Set down, character for character, everything in the records below from the line holding "Image resolution: width=1058" down to the line holding "Select Plan button", and no other line.

[[ Supplied material, beginning ]]

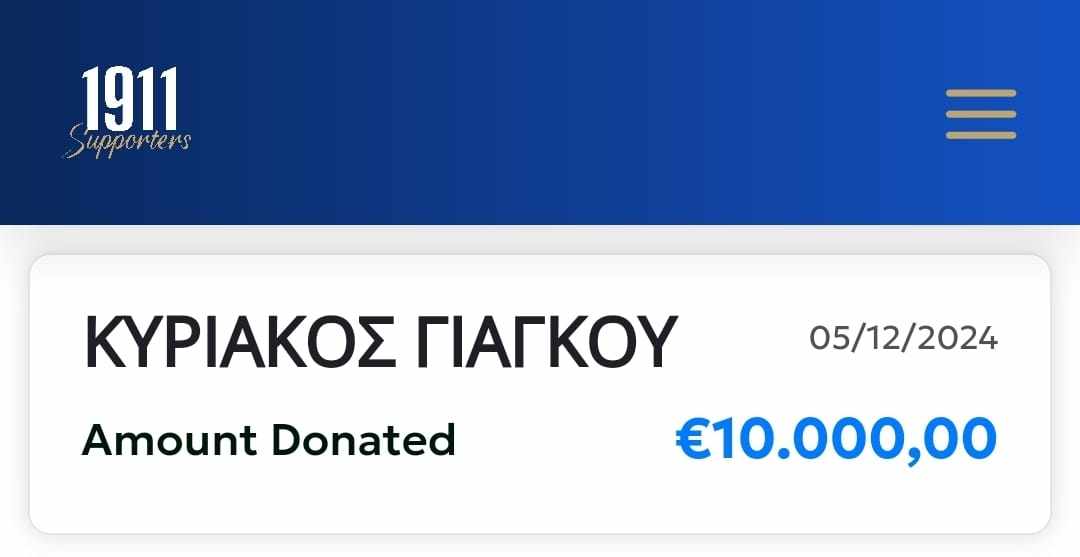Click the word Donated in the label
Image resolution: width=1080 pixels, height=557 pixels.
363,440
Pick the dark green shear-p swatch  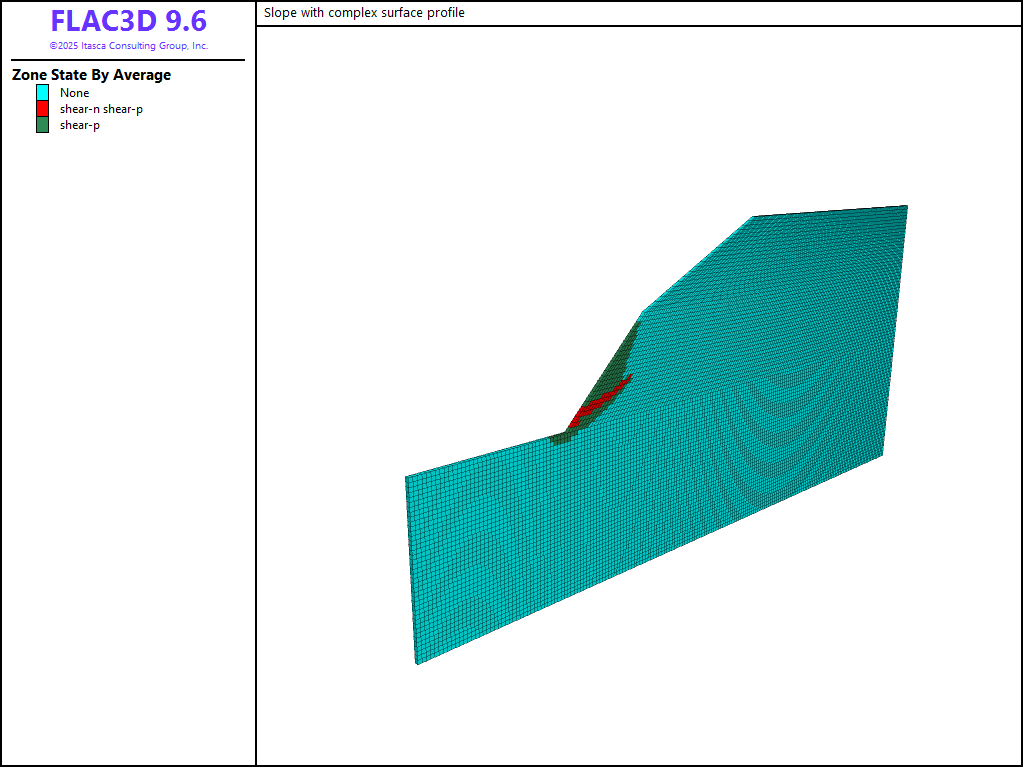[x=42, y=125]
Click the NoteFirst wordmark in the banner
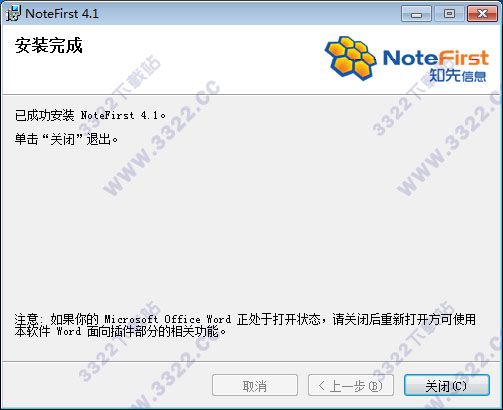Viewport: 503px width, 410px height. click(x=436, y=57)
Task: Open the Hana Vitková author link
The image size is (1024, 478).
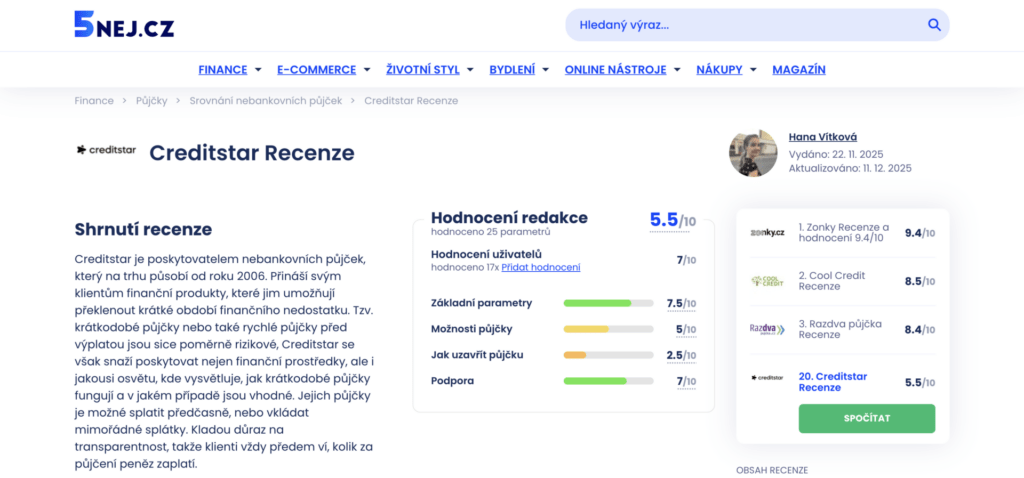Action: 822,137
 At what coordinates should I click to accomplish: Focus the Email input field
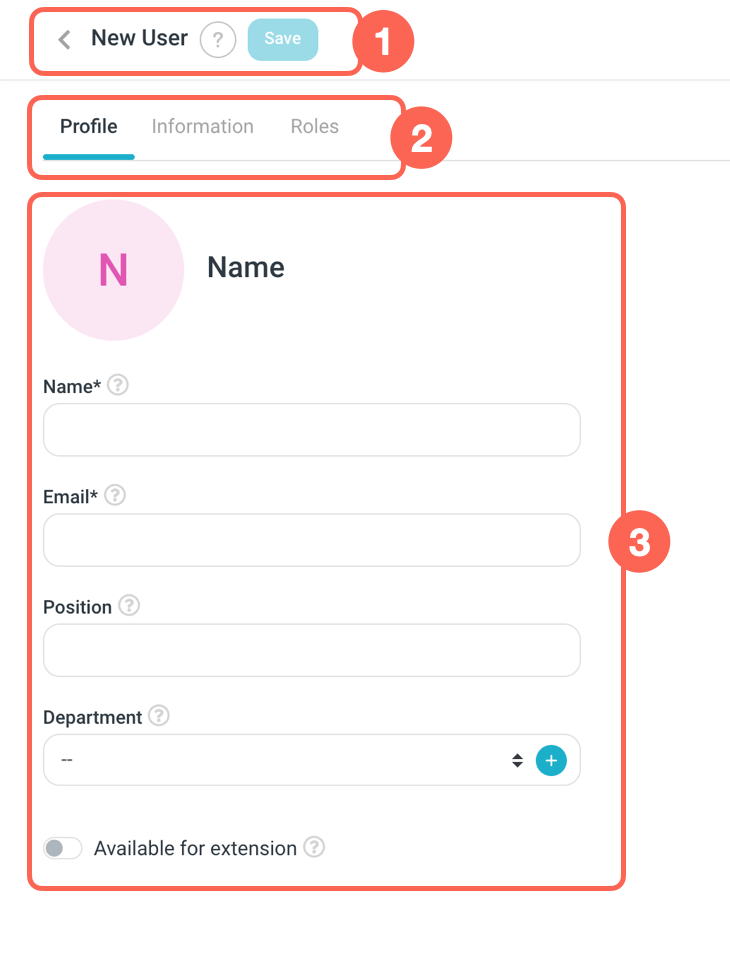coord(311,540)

[[ Supplied material, end ]]
[[ Supplied material, beginning ]]

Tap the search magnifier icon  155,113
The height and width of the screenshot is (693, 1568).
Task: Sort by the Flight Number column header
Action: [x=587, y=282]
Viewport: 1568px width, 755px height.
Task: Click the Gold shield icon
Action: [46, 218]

[[ Supplied material, end ]]
[[ Supplied material, beginning ]]

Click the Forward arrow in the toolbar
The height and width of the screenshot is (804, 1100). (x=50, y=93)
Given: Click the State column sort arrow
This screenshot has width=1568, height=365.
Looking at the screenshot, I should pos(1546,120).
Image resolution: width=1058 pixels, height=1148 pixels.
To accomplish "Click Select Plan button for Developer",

[[ Supplied material, end ]]

# Result below:
Image resolution: width=1058 pixels, height=1148 pixels.
To accomplish "Click Select Plan button for Developer",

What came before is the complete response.